FAIRFIELD COUNTY, Conn. -- A total of nearly $72 million in federal funds is heading to Connecticut to help in the recovery from Hurricane Sandy, with 80 percent of the funding slated to be spent in Fairfield County and New Haven County.
“This funding will allow us to move forward with our plan to help residents rebuild, get businesses back on their feet and make some of the investments in our infrastructure that are so clearly necessary," Gov. Dannel Malloy said. “Getting this funding out to communities as quickly as possible will ensure that residents can recover from Storm Sandy and we can begin to make smart investments in our towns and cities."
The State of Connecticut Disaster Recovery Program Action Plan outlines the spending. It said the affected areas of Fairfield County are experiencing a depreciation in the value of homes.
It also detailed the damage in Fairfield County from Hurricane Sandy.
- Norwalk, Westport, Fairfield, Bridgeport and Stratford account for 81 percent of Fairfield County’s total damaged homes and half of the state’s damaged homes. Greenwich, Stamford and Darien have the second largest volume of damaged homes in the county, which account for 14 percent of the county’s total damage.
- Concentration of damage is dispersed, with only Greenwich having a sizable share of its damaged homes in neighborhoods with heavy concentrations of damage in a small geographic area.
- Darien: The neighborhood with the highest overall Hurricane Sandy impact was the Tokeneke neighborhood along the shoreline. At least 76 single-family homes were affected in town.
- Fairfield: The town had the largest volume of Hurricane Sandy-damaged homes in the county, with at least 893 single-family homes affected. Much of the damage was the result of wind and storm surge along the coastal areas and included both primary and secondary homes, particularly within the area between Fairfield Beach and Shoal Point.
- Greenwich: The neighborhood with the highest overall impact was Old Greenwich, including the destruction of three waterfront homes on the neighborhood’s Binney Lane by a fire spread by the storm’s strong winds. At least 176 single-family homes were affected in town.
- Norwalk: The neighborhoods with the highest overall Hurricane Sandy impact in the city included Bell Island, Rowayton and Shore Haven neighborhoods, with at least 544 single-family homes affected in the town.
- Stamford: The neighborhoods with the highest overall Hurricane Sandy impact in the city included Shippan Point, Cove and Southfield Point. Stamford’s West Beach, Quigley Beach, Cove Island Park and Cummings Marina suffered millions of dollars’ worth of damage. At least 166 single family-homes were affected in the city.
- Westport: The neighborhoods with the highest overall impact in the town were the waterfront neighborhoods of Saugatuck Shores, Old Mill and Compo Beach. At least 243 single-family homes were affected in the town.
- Danbury: A total of 25 homes were damaged.

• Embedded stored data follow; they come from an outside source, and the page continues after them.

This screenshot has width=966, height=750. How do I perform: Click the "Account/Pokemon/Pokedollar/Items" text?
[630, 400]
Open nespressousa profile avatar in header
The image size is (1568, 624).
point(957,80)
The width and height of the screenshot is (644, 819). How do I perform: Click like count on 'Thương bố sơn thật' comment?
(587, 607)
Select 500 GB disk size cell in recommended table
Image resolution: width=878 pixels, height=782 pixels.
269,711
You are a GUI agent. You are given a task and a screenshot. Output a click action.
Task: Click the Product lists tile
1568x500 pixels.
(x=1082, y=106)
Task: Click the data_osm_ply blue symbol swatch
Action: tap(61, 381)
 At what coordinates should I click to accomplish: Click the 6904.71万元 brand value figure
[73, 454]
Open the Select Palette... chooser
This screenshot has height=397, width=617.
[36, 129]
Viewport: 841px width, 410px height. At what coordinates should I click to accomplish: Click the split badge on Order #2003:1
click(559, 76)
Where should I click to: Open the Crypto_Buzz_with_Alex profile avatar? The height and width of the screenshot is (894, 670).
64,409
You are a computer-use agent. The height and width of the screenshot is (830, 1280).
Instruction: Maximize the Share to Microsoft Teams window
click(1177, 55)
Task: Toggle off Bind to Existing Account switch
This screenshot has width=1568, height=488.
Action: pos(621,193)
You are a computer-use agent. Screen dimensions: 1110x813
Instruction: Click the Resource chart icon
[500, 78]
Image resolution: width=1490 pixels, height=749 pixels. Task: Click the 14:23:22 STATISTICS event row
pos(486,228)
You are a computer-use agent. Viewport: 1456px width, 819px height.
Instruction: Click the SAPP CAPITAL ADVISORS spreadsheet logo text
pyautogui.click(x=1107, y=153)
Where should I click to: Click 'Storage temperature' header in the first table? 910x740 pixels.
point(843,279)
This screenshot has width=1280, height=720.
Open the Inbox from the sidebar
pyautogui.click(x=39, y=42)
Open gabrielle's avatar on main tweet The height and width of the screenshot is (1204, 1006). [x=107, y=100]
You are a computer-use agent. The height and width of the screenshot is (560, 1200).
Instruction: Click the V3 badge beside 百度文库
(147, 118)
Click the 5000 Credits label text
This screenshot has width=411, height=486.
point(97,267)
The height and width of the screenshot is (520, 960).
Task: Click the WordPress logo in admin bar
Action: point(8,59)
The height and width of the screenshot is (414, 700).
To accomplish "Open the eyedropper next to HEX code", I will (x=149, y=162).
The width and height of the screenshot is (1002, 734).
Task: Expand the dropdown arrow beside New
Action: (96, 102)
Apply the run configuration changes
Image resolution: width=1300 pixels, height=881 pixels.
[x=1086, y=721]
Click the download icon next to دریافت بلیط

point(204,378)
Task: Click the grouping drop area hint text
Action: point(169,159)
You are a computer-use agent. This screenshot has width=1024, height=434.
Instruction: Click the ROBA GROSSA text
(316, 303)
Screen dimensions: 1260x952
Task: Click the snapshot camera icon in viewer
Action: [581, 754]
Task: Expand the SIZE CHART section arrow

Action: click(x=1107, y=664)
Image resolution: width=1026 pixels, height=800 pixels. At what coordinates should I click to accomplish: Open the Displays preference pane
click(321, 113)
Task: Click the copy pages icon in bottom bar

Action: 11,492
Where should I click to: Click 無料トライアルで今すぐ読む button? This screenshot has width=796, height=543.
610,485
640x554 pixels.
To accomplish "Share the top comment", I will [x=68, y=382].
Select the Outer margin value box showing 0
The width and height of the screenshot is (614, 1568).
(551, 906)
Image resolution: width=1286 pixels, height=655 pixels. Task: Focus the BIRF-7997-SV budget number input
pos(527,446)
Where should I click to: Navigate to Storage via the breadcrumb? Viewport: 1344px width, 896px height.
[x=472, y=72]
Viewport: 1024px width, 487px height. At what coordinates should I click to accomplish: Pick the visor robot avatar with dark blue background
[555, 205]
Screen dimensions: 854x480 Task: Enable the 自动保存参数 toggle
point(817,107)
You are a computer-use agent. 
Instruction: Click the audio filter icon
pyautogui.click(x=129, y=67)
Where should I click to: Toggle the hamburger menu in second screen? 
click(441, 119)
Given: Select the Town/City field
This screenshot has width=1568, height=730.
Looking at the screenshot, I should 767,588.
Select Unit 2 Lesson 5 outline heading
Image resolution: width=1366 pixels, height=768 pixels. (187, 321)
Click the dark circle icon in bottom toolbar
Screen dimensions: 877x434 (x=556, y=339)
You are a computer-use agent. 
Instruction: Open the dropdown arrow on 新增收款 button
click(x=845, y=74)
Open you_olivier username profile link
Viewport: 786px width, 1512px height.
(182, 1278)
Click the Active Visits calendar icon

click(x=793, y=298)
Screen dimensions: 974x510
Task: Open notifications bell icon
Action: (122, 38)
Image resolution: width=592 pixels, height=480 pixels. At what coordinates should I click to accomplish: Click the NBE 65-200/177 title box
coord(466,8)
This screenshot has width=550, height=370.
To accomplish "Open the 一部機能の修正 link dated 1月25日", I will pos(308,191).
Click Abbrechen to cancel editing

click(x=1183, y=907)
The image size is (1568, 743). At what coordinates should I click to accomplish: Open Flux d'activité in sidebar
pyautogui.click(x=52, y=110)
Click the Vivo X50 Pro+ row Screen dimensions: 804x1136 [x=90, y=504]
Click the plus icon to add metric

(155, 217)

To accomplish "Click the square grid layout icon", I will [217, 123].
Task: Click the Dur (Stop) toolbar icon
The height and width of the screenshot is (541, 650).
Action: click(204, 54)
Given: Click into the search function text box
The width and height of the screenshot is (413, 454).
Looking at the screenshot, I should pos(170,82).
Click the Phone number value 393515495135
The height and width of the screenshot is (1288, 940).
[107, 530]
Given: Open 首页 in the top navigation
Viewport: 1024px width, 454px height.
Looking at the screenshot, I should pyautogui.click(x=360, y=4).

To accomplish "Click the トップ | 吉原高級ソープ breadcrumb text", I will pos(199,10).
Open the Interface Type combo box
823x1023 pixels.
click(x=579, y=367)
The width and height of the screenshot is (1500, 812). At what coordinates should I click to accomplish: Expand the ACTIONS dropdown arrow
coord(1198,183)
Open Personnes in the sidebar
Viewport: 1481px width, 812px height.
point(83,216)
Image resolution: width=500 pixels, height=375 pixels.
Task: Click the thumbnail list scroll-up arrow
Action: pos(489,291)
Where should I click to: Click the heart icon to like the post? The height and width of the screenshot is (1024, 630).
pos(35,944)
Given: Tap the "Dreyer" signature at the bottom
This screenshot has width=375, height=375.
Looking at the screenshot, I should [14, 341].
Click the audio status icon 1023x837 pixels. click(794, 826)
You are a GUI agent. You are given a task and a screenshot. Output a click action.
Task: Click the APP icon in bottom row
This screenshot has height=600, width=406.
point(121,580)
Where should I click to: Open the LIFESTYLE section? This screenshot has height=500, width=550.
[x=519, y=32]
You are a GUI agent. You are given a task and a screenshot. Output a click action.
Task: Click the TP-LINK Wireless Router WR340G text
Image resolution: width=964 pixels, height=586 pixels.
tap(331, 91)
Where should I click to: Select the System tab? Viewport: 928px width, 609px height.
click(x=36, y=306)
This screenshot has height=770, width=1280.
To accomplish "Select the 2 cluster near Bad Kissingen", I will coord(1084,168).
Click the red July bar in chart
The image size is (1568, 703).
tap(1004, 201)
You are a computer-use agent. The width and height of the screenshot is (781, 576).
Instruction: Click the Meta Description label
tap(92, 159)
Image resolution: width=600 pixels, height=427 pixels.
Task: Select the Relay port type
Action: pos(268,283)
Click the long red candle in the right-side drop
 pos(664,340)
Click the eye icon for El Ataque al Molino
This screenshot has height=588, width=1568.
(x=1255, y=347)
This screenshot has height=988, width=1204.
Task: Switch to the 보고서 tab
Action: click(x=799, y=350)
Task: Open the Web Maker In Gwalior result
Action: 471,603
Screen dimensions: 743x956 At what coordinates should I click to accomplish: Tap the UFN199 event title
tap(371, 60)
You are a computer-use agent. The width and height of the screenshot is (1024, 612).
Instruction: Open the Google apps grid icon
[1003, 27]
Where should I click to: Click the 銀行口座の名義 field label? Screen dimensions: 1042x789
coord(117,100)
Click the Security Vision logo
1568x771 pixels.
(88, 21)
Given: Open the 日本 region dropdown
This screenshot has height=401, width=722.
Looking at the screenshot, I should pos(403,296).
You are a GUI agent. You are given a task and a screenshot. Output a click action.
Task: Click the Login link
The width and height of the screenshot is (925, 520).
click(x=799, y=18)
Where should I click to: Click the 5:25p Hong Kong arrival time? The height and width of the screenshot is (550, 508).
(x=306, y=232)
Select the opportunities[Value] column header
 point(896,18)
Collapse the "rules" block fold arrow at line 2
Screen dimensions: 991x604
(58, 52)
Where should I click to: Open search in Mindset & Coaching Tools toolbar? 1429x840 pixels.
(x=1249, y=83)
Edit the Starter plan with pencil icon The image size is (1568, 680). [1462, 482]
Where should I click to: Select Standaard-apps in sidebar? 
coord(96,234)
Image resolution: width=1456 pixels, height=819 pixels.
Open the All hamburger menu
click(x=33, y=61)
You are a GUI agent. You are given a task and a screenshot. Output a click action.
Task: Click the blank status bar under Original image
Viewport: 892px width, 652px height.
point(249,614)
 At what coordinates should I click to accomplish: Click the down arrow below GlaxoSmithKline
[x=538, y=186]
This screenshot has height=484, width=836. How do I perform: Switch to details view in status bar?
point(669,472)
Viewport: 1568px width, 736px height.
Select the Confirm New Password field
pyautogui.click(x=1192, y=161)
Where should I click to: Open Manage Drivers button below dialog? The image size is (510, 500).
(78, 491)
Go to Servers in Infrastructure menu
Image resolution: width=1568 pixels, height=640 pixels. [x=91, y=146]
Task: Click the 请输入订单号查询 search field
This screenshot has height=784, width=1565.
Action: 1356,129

- Ridgefield: A total of 14 homes were damaged.
- Weston: A total of 12 homes were damaged.
- New Canaan: A total of 12 homes were damaged.
“We know the need across southern Connecticut is great. Our primary focus is disbursing these funds in a way that maximizes their effectiveness — to help as many people and as many communities as we possibly can with the funds we have available,” Housing Commissioner Evonne Klein said.
The state's plan to spend the $71.82 million to help Connecticut residents, businesses and communities was approved by the U.S. Department of Housing and Urban Development. The grants are part of the Community Development Block Grant-Disaster Recovery program.
The plan details how funds will be divided to assist individuals, families, small businesses, and others affected by the storm. Highlights include:
- $30 million to help homeowners repair damage;
- $26 million to rehabilitate and rebuild low and moderate-income multifamily homes;
- $4 million to assist a range of businesses affected by the storm;
- $4 million to address infrastructure needs that pose health and safety risks;
- $2.2 million for public building repairs; and
- $2 million for planning activities, including plans for future mitigation.